Transcribe the data underneath exactly. No images belong in your version.

_ _ _

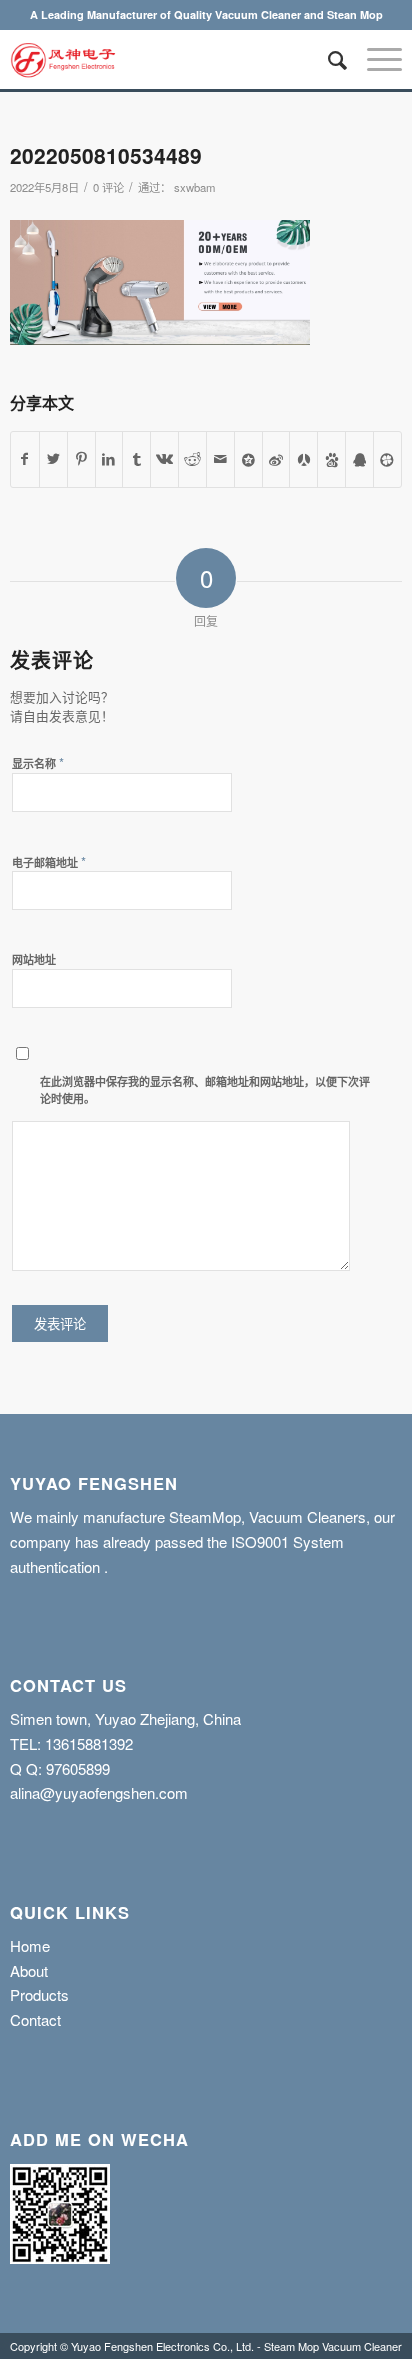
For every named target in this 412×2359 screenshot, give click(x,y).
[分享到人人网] (303, 459)
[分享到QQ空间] (248, 459)
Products (39, 1994)
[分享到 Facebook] (25, 459)
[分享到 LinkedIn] (109, 459)
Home (30, 1945)
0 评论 (108, 187)
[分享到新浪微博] (276, 459)
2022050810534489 (106, 155)
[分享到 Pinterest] (81, 459)
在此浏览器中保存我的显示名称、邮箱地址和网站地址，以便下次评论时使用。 (205, 1090)
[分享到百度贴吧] (331, 459)
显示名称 (38, 762)
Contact (35, 2019)
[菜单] (374, 59)
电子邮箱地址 (49, 861)
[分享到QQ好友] (359, 459)
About (29, 1970)
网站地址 (34, 959)
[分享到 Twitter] (53, 459)
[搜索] (327, 59)
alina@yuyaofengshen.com (99, 1792)
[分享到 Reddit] (192, 459)
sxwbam (194, 187)
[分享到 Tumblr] (136, 459)
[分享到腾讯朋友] (387, 459)
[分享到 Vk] (164, 459)
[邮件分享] (220, 459)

_ _ _

Written response —
For every named target in this 412×2359 screenshot, give click(x,y).
[分享到人人网] (303, 459)
[分享到QQ空间] (248, 459)
Products (39, 1994)
[分享到 Facebook] (25, 459)
[分享到 LinkedIn] (109, 459)
Home (30, 1945)
0 评论 (108, 187)
[分享到新浪微博] (276, 459)
2022050810534489 (106, 155)
[分享到 Pinterest] (81, 459)
在此浏览器中保存我的显示名称、邮箱地址和网站地址，以便下次评论时使用。 (205, 1090)
[分享到百度贴吧] (331, 459)
显示名称 (38, 762)
Contact (35, 2019)
[菜单] (374, 59)
电子邮箱地址 (49, 861)
[分享到QQ好友] (359, 459)
About (29, 1970)
网站地址 (34, 959)
[分享到 Twitter] (53, 459)
[搜索] (327, 59)
alina@yuyaofengshen.com (99, 1792)
[分享到 Reddit] (192, 459)
sxwbam (194, 187)
[分享到 Tumblr] (136, 459)
[分享到腾讯朋友] (387, 459)
[分享到 Vk] (164, 459)
[邮件分享] (220, 459)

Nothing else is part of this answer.